## [Problem details]
Rewrite the records starting at the line that contains "You are a computer-use" and ending at the line that contains "click(x=210, y=135)", with both of those lines included and the requests kept in full. Scale every coordinate in the answers by 2, rounding to whole numbers with halves going up, and leave all numbers in the requests unchanged.

## [Input records]

● ● ● ●

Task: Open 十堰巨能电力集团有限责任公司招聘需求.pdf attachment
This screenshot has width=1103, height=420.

● ● ● ●

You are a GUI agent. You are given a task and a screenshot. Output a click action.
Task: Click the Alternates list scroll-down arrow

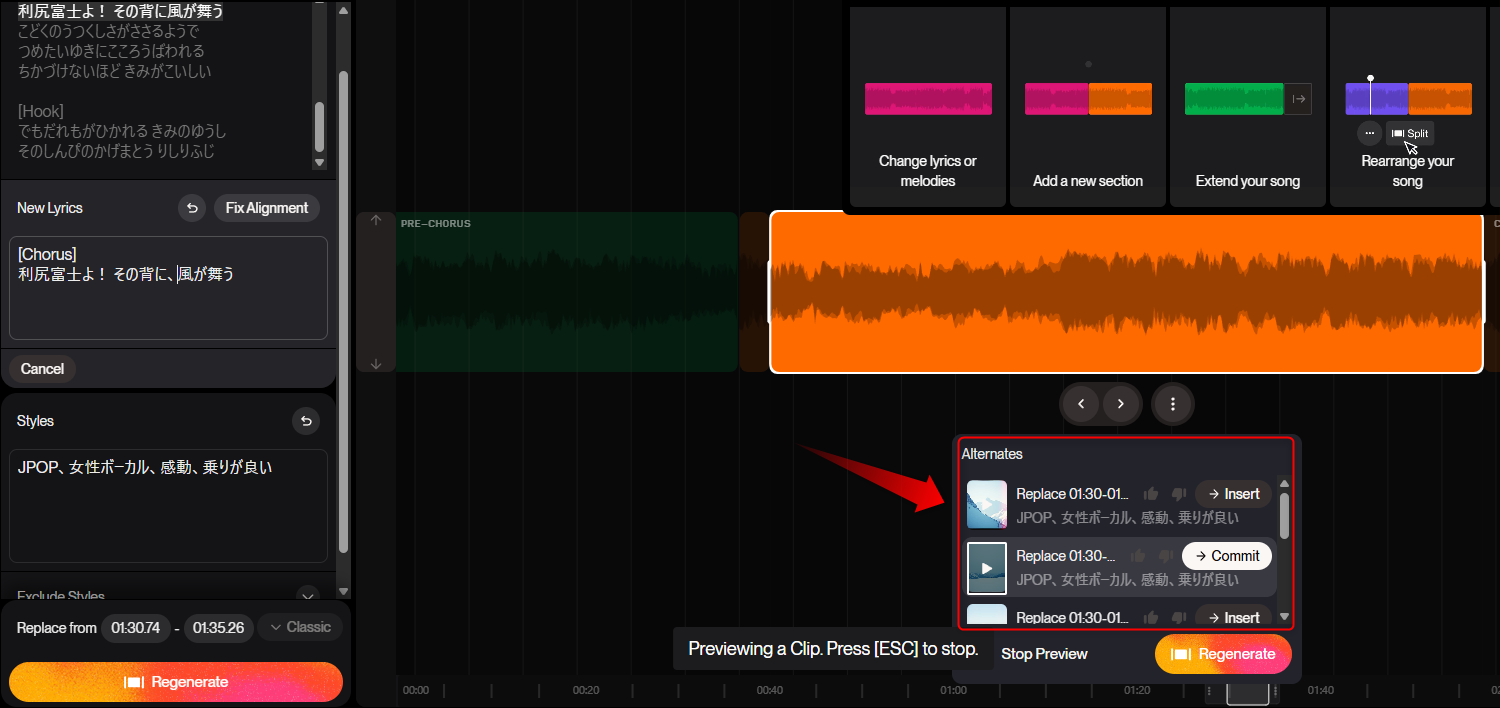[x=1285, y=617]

● ● ● ●

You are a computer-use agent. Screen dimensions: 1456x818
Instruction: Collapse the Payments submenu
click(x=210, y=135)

● ● ● ●

## [Complete answer]
You are a computer-use agent. Screen dimensions: 1456x818
Instruction: Collapse the Payments submenu
click(x=420, y=270)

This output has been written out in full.